-------- Stored data

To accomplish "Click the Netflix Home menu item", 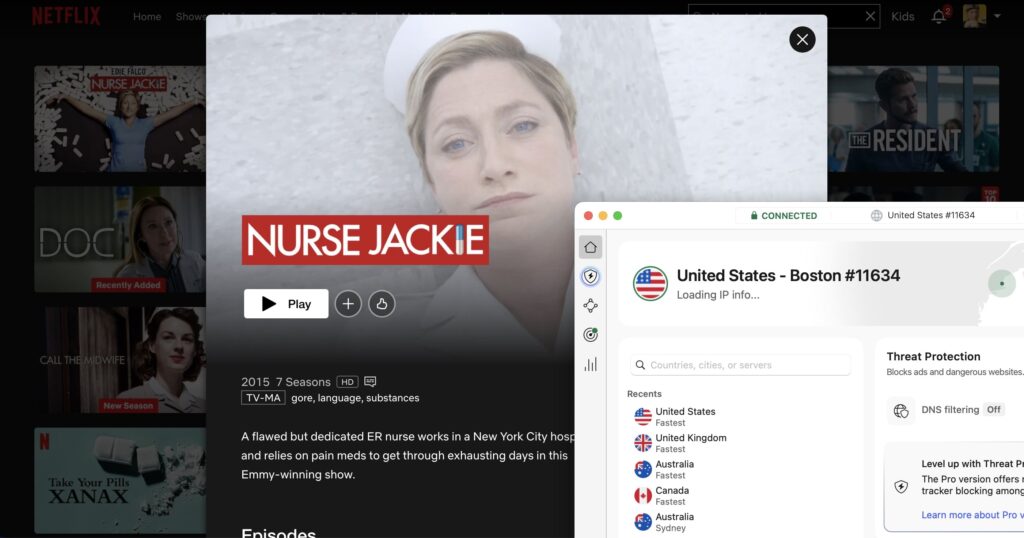I will coord(147,17).
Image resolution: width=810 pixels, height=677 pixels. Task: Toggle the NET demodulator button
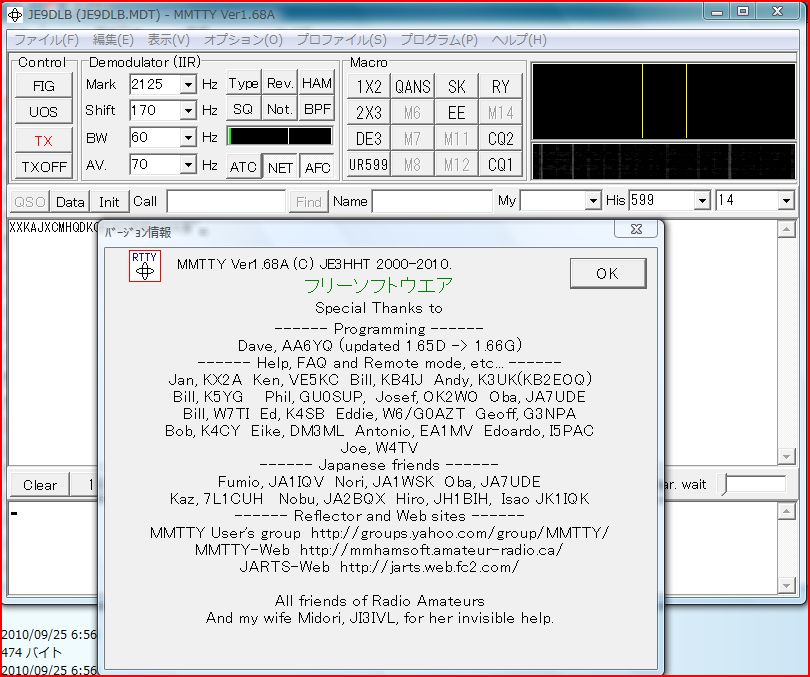pyautogui.click(x=280, y=167)
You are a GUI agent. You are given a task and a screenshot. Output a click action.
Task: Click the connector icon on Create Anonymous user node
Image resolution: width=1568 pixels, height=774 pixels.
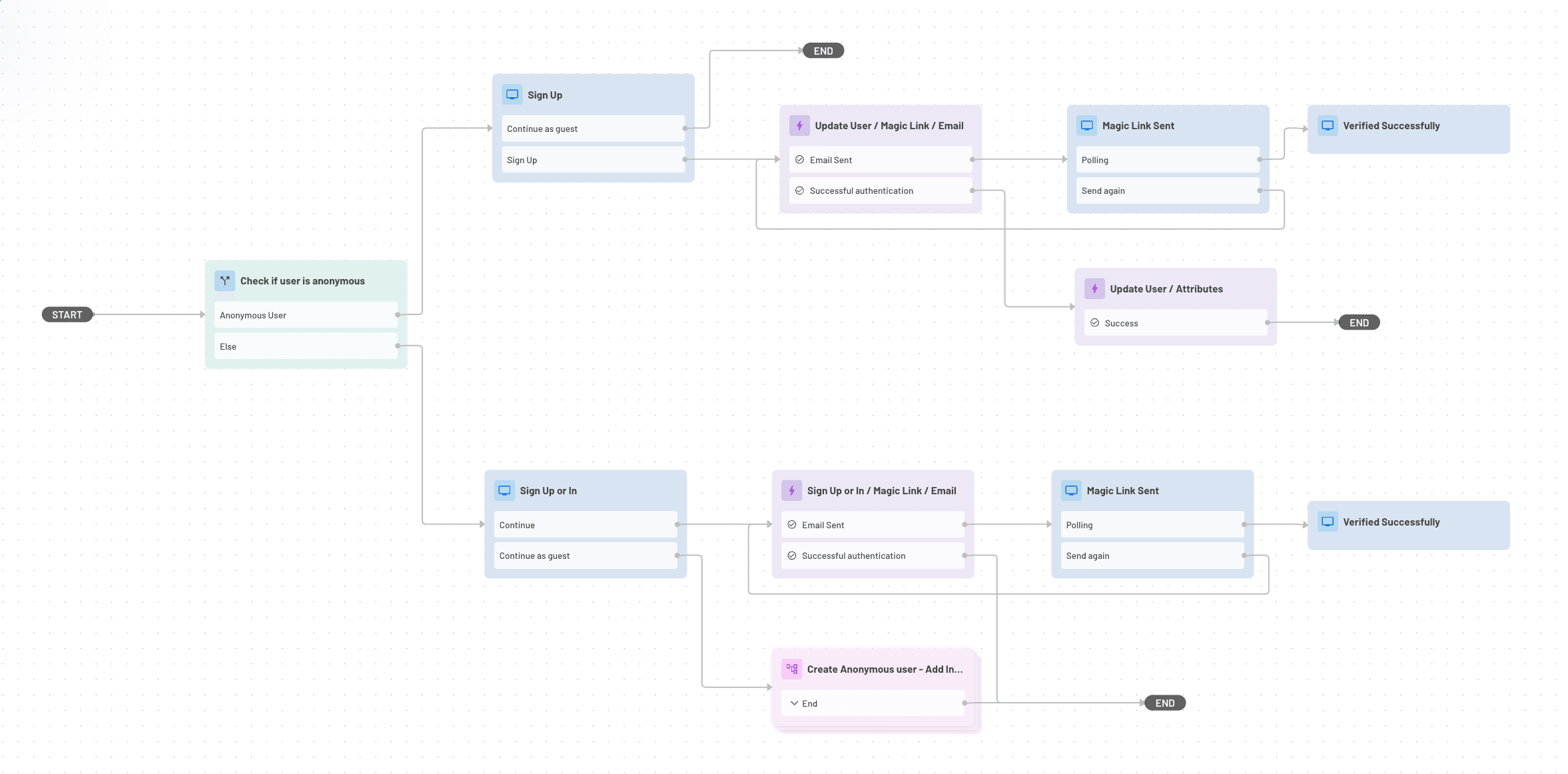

----------------

* [Exercise instructions] Starting with the line that holds "Task: Click the", return each line exactly through the final line of the entries above; pictures are not part of the output.

* [Output of the exercise]
Task: Click the connector icon on Create Anonymous user node
Image resolution: width=1568 pixels, height=774 pixels.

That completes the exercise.